Saturday, September 11, 2010

What's Black and Red and Blindly Flops Around in Circles?

Why a one-winged, headless ladybug trying to fly of course...

Like I've mentioned before, a very sick sense of humor - sorry...

This how the flying ladybugs were constructed.  First, small squares of the green batiks were sewn to three corners of the black ladybug body squares.  The seams were trimmed and blocks were pressed (you can see what a hasty pressing job I did too - check out the top block *blushing*).

Then the same process was done using one green batik square and each red/orange wing rectangle, then one wing was sewn to each body (creating the one-winged, headless ladybug).
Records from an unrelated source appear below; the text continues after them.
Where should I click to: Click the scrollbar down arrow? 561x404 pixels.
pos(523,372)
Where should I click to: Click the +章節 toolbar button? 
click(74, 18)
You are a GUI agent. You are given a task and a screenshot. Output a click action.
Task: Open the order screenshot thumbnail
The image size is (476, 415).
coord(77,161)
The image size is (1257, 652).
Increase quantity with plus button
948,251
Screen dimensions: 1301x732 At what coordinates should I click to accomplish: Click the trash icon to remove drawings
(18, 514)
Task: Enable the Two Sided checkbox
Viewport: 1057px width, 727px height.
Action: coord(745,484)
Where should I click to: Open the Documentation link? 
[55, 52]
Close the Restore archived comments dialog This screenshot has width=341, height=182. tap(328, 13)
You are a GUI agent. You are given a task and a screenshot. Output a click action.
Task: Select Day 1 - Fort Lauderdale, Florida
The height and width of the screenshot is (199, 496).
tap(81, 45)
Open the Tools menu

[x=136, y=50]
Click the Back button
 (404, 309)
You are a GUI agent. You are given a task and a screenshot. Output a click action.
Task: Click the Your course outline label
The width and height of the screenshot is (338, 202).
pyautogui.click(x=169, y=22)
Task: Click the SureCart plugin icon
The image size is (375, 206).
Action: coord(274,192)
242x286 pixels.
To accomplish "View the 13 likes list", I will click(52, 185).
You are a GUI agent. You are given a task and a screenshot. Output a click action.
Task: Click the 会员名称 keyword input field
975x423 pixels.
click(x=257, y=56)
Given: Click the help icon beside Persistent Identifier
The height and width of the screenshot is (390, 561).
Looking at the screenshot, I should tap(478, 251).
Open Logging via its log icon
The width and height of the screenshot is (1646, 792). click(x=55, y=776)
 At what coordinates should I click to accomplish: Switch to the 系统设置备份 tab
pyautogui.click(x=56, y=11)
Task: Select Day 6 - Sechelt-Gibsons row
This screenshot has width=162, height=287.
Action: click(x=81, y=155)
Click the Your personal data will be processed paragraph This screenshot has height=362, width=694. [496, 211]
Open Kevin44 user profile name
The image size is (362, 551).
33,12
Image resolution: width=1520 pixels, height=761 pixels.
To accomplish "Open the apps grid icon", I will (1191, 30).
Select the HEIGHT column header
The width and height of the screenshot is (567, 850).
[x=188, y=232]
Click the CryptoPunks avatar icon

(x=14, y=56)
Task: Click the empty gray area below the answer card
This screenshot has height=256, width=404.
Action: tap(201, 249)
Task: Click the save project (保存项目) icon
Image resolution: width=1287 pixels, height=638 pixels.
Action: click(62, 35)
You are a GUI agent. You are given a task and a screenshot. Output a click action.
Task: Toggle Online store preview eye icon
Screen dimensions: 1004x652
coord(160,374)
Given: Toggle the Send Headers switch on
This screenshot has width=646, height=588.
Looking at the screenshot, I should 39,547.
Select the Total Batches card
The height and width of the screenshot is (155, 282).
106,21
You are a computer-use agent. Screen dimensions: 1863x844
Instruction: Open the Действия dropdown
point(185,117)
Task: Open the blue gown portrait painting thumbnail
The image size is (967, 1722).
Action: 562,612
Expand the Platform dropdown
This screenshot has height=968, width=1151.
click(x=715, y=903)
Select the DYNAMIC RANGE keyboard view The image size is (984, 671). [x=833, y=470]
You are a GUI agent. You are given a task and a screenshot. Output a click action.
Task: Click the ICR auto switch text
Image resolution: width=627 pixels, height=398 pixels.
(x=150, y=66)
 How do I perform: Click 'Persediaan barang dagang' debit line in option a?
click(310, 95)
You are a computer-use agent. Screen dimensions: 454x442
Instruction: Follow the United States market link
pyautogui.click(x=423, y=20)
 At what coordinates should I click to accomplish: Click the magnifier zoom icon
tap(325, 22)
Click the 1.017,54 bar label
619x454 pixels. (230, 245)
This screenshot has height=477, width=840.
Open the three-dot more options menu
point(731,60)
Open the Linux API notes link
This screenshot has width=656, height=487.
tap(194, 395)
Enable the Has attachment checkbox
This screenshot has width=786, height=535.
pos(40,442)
Ladybug heads:  This is where the applique' comes in. Before I started these blocks I had gone to the local quilt shop to find out what fusible web would be best to use (since this is my first applique' project).  They recommended Lite Steam-A-Seam2 and let me tell you what - my inexperienced opinion is that this is a great product.  The fusible web is sandwiched between two layers of freezer paperish stuff.  One side peels off fairly easily and the fusible web is more stuck to the other side.  Plastic templates were made for the two different ladybug heads by tracing the shapes from the pattern onto the template plastic, and then cutting them out.

Once the templates were done, the black fabric was washed and dried to remove any sizing and then pressed.  I tested pulling back the outer freezer paperish layers to see which one peeled off easily (but didn't peel the layer off), then traced the fourty-four ladybug heads onto the other paper side that was more stuck to the fusible web.  Then the layer that easily peeled away was removed and the fusbile web side was put down onto the black fabric.  Since it is quite sticky (but can still be repositioned if necessary), it is great to work with.  Then the forty-four ladybug heads were created by cutting on the lines traced from the templates.  A rotary cutter was used for the straight sides and very sharp small scissors for the rounded edge.

The heads were then placed fusible web side down on the green batik after peeling the paper off .  They were pressed according to the fusible web instructions.  I was a bit worried about the web fusing to batiks that had not been washed because there often is some waxy residue on them, but this stuff worked like a charm. 

So, I ran around the curved edge of ladybug heads with an open overlock machine stitch.  Then the blocks were assembled by sewing the heads to the left over wing blocks, and then joining them to the other side of the one-winged, headless ladybug blocks.  Unfortunately, the instructions tell you to sew the blocks together with the seams pressed in directions that are impossible to achieve.  Don't you just love it when you get to the instructions to assemble the LAST blocks and the instructions suck?  I am so aggravated because I'm going to have to clip the seams in half of the blocks in order to assemble them with the seams in the proper position.  I laid the blocks out on my bed just to get a peek though...

Okay - so crappy instructions aside, I like it :)


  1. Sounds like a lot of work, but well worth it.

  2. EEK!!!!!!!! I LOVE IT! This is going to be WELL worth the work - crappy instructions or not! Mary this is just gorgeous. I'm loving the fabrics you've used.
    I've never tried Steam A Seam, in all the years I've been doing applique I've only tried Heat N'Bond. I'm going to have to get some!